* TASK BRIEF:
Return every line of the listing below verbatim.

(A few listings)

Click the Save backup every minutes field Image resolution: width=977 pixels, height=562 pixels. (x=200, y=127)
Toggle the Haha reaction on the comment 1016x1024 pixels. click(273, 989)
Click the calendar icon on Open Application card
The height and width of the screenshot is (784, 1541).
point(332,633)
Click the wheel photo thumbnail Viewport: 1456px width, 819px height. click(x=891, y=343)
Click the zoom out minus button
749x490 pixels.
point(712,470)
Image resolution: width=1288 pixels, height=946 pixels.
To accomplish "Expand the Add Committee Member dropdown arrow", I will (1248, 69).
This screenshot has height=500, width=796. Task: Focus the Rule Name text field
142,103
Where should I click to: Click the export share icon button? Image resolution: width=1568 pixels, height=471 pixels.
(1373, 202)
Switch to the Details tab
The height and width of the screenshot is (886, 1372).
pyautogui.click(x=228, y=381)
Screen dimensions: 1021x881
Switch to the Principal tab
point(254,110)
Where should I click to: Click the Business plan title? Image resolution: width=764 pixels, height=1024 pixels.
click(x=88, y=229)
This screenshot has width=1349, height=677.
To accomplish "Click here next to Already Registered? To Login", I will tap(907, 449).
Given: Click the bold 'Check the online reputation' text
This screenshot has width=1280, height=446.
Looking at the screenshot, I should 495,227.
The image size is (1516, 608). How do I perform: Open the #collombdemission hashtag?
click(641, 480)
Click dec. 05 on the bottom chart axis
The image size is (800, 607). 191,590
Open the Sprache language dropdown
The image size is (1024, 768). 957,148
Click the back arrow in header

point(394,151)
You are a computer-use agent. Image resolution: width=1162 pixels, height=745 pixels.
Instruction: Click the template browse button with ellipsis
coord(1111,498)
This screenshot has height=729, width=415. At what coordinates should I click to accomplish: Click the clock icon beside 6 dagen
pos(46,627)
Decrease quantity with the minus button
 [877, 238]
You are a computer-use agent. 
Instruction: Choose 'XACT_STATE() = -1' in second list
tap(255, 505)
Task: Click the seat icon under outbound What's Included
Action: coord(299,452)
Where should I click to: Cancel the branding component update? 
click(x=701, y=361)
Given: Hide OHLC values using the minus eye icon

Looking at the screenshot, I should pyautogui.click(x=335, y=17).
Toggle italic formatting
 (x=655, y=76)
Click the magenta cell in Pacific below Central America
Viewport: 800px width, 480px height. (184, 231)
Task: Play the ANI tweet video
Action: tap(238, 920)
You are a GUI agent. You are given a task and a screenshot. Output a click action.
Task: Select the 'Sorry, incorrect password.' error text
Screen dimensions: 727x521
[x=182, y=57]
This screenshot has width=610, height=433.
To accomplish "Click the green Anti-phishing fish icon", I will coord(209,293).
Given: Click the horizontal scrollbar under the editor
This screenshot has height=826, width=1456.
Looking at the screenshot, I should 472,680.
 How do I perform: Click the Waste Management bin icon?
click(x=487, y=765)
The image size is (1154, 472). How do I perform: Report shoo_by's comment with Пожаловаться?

* WRITTEN RESPONSE:
Click the Save backup every minutes field Image resolution: width=977 pixels, height=562 pixels. (x=200, y=127)
Toggle the Haha reaction on the comment 1016x1024 pixels. click(273, 989)
Click the calendar icon on Open Application card
The height and width of the screenshot is (784, 1541).
point(332,633)
Click the wheel photo thumbnail Viewport: 1456px width, 819px height. click(x=891, y=343)
Click the zoom out minus button
749x490 pixels.
point(712,470)
Image resolution: width=1288 pixels, height=946 pixels.
To accomplish "Expand the Add Committee Member dropdown arrow", I will (1248, 69).
This screenshot has height=500, width=796. Task: Focus the Rule Name text field
142,103
Where should I click to: Click the export share icon button? Image resolution: width=1568 pixels, height=471 pixels.
(1373, 202)
Switch to the Details tab
The height and width of the screenshot is (886, 1372).
pyautogui.click(x=228, y=381)
Screen dimensions: 1021x881
Switch to the Principal tab
point(254,110)
Where should I click to: Click the Business plan title? Image resolution: width=764 pixels, height=1024 pixels.
click(x=88, y=229)
This screenshot has width=1349, height=677.
To accomplish "Click here next to Already Registered? To Login", I will tap(907, 449).
Given: Click the bold 'Check the online reputation' text
This screenshot has width=1280, height=446.
Looking at the screenshot, I should 495,227.
The image size is (1516, 608). How do I perform: Open the #collombdemission hashtag?
click(641, 480)
Click dec. 05 on the bottom chart axis
The image size is (800, 607). 191,590
Open the Sprache language dropdown
The image size is (1024, 768). 957,148
Click the back arrow in header

point(394,151)
You are a computer-use agent. Image resolution: width=1162 pixels, height=745 pixels.
Instruction: Click the template browse button with ellipsis
coord(1111,498)
This screenshot has height=729, width=415. At what coordinates should I click to accomplish: Click the clock icon beside 6 dagen
pos(46,627)
Decrease quantity with the minus button
 [877, 238]
You are a computer-use agent. 
Instruction: Choose 'XACT_STATE() = -1' in second list
tap(255, 505)
Task: Click the seat icon under outbound What's Included
Action: coord(299,452)
Where should I click to: Cancel the branding component update? 
click(x=701, y=361)
Given: Hide OHLC values using the minus eye icon

Looking at the screenshot, I should pyautogui.click(x=335, y=17).
Toggle italic formatting
 (x=655, y=76)
Click the magenta cell in Pacific below Central America
Viewport: 800px width, 480px height. (184, 231)
Task: Play the ANI tweet video
Action: tap(238, 920)
You are a GUI agent. You are given a task and a screenshot. Output a click action.
Task: Select the 'Sorry, incorrect password.' error text
Screen dimensions: 727x521
[x=182, y=57]
This screenshot has width=610, height=433.
To accomplish "Click the green Anti-phishing fish icon", I will coord(209,293).
Given: Click the horizontal scrollbar under the editor
This screenshot has height=826, width=1456.
Looking at the screenshot, I should 472,680.
 How do I perform: Click the Waste Management bin icon?
click(x=487, y=765)
The image size is (1154, 472). How do I perform: Report shoo_by's comment with Пожаловаться?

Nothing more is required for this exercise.